=== Section Start ===

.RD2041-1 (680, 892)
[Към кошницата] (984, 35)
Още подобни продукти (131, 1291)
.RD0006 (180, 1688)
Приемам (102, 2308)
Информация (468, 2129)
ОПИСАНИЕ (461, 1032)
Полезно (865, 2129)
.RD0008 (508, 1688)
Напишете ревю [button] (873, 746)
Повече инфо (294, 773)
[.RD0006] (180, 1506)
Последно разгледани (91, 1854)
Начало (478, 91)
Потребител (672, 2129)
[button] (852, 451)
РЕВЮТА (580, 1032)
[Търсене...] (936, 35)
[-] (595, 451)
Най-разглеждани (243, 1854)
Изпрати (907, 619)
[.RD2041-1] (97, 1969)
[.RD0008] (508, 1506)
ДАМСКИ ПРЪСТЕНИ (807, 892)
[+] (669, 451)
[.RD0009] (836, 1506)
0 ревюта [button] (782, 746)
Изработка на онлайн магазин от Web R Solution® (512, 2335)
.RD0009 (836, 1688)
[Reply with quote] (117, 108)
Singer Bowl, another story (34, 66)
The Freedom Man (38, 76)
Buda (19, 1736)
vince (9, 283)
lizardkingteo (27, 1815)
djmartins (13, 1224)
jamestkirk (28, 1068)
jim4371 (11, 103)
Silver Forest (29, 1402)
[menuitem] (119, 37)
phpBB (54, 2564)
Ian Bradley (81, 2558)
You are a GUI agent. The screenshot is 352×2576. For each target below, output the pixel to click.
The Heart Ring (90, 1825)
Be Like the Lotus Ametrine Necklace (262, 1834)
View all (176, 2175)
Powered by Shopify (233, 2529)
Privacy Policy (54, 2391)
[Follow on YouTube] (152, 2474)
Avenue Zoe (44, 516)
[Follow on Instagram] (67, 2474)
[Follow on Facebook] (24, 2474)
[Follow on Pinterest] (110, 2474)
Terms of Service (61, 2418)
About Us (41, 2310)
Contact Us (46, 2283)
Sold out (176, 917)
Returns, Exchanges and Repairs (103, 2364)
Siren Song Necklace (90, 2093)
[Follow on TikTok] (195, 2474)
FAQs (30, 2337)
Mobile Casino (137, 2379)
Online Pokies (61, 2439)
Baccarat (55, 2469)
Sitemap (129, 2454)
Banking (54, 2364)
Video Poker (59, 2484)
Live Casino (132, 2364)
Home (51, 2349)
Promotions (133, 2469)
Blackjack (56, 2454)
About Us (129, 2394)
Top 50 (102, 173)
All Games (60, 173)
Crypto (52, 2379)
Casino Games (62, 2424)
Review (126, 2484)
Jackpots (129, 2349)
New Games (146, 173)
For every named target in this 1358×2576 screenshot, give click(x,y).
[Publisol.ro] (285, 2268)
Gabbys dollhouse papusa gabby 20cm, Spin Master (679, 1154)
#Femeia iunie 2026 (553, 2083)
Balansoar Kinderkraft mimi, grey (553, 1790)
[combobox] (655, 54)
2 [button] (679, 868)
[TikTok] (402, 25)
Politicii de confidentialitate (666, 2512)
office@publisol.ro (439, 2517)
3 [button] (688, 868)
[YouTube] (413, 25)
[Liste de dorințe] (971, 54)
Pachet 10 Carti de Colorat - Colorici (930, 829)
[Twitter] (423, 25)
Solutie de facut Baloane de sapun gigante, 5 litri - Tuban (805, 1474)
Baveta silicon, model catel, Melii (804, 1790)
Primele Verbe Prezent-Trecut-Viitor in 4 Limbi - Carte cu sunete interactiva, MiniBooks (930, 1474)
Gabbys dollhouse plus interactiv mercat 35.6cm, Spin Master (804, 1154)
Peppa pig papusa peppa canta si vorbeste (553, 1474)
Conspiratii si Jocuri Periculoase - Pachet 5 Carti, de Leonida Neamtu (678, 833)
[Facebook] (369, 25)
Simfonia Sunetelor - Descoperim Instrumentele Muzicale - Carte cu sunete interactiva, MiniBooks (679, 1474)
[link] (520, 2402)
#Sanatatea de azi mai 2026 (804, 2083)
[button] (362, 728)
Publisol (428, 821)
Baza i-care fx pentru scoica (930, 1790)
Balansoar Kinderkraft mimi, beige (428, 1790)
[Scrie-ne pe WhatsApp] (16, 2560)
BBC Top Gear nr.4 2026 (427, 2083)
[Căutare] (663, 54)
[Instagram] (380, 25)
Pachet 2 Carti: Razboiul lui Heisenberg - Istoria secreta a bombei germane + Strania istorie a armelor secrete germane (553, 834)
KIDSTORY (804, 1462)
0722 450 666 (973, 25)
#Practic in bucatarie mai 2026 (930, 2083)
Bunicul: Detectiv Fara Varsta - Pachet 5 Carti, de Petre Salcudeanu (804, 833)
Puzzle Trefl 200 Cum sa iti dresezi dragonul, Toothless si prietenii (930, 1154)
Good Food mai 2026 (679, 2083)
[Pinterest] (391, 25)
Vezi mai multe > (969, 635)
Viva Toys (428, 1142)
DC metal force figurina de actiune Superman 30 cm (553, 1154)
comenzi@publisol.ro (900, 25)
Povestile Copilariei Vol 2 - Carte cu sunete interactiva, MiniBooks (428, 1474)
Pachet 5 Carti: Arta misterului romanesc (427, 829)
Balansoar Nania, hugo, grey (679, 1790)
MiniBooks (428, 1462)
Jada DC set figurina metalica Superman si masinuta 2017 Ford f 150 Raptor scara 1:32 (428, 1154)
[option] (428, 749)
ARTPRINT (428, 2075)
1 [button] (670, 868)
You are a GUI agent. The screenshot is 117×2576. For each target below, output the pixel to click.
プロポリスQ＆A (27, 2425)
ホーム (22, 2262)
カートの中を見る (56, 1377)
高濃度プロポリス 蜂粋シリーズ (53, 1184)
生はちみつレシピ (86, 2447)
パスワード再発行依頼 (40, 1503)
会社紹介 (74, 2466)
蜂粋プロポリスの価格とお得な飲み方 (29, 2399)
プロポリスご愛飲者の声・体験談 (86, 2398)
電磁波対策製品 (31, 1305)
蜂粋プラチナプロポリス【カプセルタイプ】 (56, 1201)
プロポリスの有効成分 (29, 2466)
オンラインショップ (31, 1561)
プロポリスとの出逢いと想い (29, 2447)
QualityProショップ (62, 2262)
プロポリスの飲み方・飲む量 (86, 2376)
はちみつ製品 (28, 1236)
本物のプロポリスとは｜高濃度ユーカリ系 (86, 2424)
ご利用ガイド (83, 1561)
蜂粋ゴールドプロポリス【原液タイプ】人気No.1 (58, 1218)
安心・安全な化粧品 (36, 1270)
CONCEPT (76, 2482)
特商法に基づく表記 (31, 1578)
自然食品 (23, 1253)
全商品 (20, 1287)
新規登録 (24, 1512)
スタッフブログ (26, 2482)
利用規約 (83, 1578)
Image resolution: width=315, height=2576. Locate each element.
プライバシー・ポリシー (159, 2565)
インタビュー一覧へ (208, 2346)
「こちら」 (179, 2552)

=== Section End ===

WHAT IS REQUIRED - Every record above is to be transcribed exactly.

RESPONSE FOR THIS EXERCISE -
.RD2041-1 (680, 892)
[Към кошницата] (984, 35)
Още подобни продукти (131, 1291)
.RD0006 (180, 1688)
Приемам (102, 2308)
Информация (468, 2129)
ОПИСАНИЕ (461, 1032)
Полезно (865, 2129)
.RD0008 (508, 1688)
Напишете ревю [button] (873, 746)
Повече инфо (294, 773)
[.RD0006] (180, 1506)
Последно разгледани (91, 1854)
Начало (478, 91)
Потребител (672, 2129)
[button] (852, 451)
РЕВЮТА (580, 1032)
[Търсене...] (936, 35)
[-] (595, 451)
Най-разглеждани (243, 1854)
Изпрати (907, 619)
[.RD2041-1] (97, 1969)
[.RD0008] (508, 1506)
ДАМСКИ ПРЪСТЕНИ (807, 892)
[+] (669, 451)
[.RD0009] (836, 1506)
0 ревюта [button] (782, 746)
Изработка на онлайн магазин от Web R Solution® (512, 2335)
.RD0009 (836, 1688)
[Reply with quote] (117, 108)
Singer Bowl, another story (34, 66)
The Freedom Man (38, 76)
Buda (19, 1736)
vince (9, 283)
lizardkingteo (27, 1815)
djmartins (13, 1224)
jamestkirk (28, 1068)
jim4371 (11, 103)
Silver Forest (29, 1402)
[menuitem] (119, 37)
phpBB (54, 2564)
Ian Bradley (81, 2558)
You are a GUI agent. The screenshot is 352×2576. For each target below, output the pixel to click.
The Heart Ring (90, 1825)
Be Like the Lotus Ametrine Necklace (262, 1834)
View all (176, 2175)
Powered by Shopify (233, 2529)
Privacy Policy (54, 2391)
[Follow on YouTube] (152, 2474)
Avenue Zoe (44, 516)
[Follow on Instagram] (67, 2474)
[Follow on Facebook] (24, 2474)
[Follow on Pinterest] (110, 2474)
Terms of Service (61, 2418)
About Us (41, 2310)
Contact Us (46, 2283)
Sold out (176, 917)
Returns, Exchanges and Repairs (103, 2364)
Siren Song Necklace (90, 2093)
[Follow on TikTok] (195, 2474)
FAQs (30, 2337)
Mobile Casino (137, 2379)
Online Pokies (61, 2439)
Baccarat (55, 2469)
Sitemap (129, 2454)
Banking (54, 2364)
Video Poker (59, 2484)
Live Casino (132, 2364)
Home (51, 2349)
Promotions (133, 2469)
Blackjack (56, 2454)
About Us (129, 2394)
Top 50 (102, 173)
All Games (60, 173)
Crypto (52, 2379)
Casino Games (62, 2424)
Review (126, 2484)
Jackpots (129, 2349)
New Games (146, 173)
For every named target in this 1358×2576 screenshot, give click(x,y).
[Publisol.ro] (285, 2268)
Gabbys dollhouse papusa gabby 20cm, Spin Master (679, 1154)
#Femeia iunie 2026 (553, 2083)
Balansoar Kinderkraft mimi, grey (553, 1790)
[combobox] (655, 54)
2 [button] (679, 868)
[TikTok] (402, 25)
Politicii de confidentialitate (666, 2512)
office@publisol.ro (439, 2517)
3 [button] (688, 868)
[YouTube] (413, 25)
[Liste de dorințe] (971, 54)
Pachet 10 Carti de Colorat - Colorici (930, 829)
[Twitter] (423, 25)
Solutie de facut Baloane de sapun gigante, 5 litri - Tuban (805, 1474)
Baveta silicon, model catel, Melii (804, 1790)
Primele Verbe Prezent-Trecut-Viitor in 4 Limbi - Carte cu sunete interactiva, MiniBooks (930, 1474)
Gabbys dollhouse plus interactiv mercat 35.6cm, Spin Master (804, 1154)
Peppa pig papusa peppa canta si vorbeste (553, 1474)
Conspiratii si Jocuri Periculoase - Pachet 5 Carti, de Leonida Neamtu (678, 833)
[Facebook] (369, 25)
Simfonia Sunetelor - Descoperim Instrumentele Muzicale - Carte cu sunete interactiva, MiniBooks (679, 1474)
[link] (520, 2402)
#Sanatatea de azi mai 2026 (804, 2083)
[button] (362, 728)
Publisol (428, 821)
Baza i-care fx pentru scoica (930, 1790)
Balansoar Kinderkraft mimi, beige (428, 1790)
[Scrie-ne pe WhatsApp] (16, 2560)
BBC Top Gear nr.4 2026 (427, 2083)
[Căutare] (663, 54)
[Instagram] (380, 25)
Pachet 2 Carti: Razboiul lui Heisenberg - Istoria secreta a bombei germane + Strania istorie a armelor secrete germane (553, 834)
KIDSTORY (804, 1462)
0722 450 666 (973, 25)
#Practic in bucatarie mai 2026 (930, 2083)
Bunicul: Detectiv Fara Varsta - Pachet 5 Carti, de Petre Salcudeanu (804, 833)
Puzzle Trefl 200 Cum sa iti dresezi dragonul, Toothless si prietenii (930, 1154)
Good Food mai 2026 (679, 2083)
[Pinterest] (391, 25)
Vezi mai multe > (969, 635)
Viva Toys (428, 1142)
DC metal force figurina de actiune Superman 30 cm (553, 1154)
comenzi@publisol.ro (900, 25)
Povestile Copilariei Vol 2 - Carte cu sunete interactiva, MiniBooks (428, 1474)
Pachet 5 Carti: Arta misterului romanesc (427, 829)
Balansoar Nania, hugo, grey (679, 1790)
MiniBooks (428, 1462)
Jada DC set figurina metalica Superman si masinuta 2017 Ford f 150 Raptor scara 1:32 (428, 1154)
[option] (428, 749)
ARTPRINT (428, 2075)
1 [button] (670, 868)
You are a GUI agent. The screenshot is 117×2576. For each target below, output the pixel to click.
プロポリスQ＆A (27, 2425)
ホーム (22, 2262)
カートの中を見る (56, 1377)
高濃度プロポリス 蜂粋シリーズ (53, 1184)
生はちみつレシピ (86, 2447)
パスワード再発行依頼 (40, 1503)
会社紹介 (74, 2466)
蜂粋プロポリスの価格とお得な飲み方 (29, 2399)
プロポリスご愛飲者の声・体験談 (86, 2398)
電磁波対策製品 (31, 1305)
蜂粋プラチナプロポリス【カプセルタイプ】 (56, 1201)
プロポリスの有効成分 (29, 2466)
オンラインショップ (31, 1561)
プロポリスとの出逢いと想い (29, 2447)
QualityProショップ (62, 2262)
プロポリスの飲み方・飲む量 (86, 2376)
はちみつ製品 (28, 1236)
本物のプロポリスとは｜高濃度ユーカリ系 (86, 2424)
ご利用ガイド (83, 1561)
蜂粋ゴールドプロポリス【原液タイプ】人気No.1 (58, 1218)
安心・安全な化粧品 (36, 1270)
CONCEPT (76, 2482)
特商法に基づく表記 (31, 1578)
自然食品 (23, 1253)
全商品 (20, 1287)
新規登録 (24, 1512)
スタッフブログ (26, 2482)
利用規約 (83, 1578)
Image resolution: width=315, height=2576. Locate each element.
プライバシー・ポリシー (159, 2565)
インタビュー一覧へ (208, 2346)
「こちら」 (179, 2552)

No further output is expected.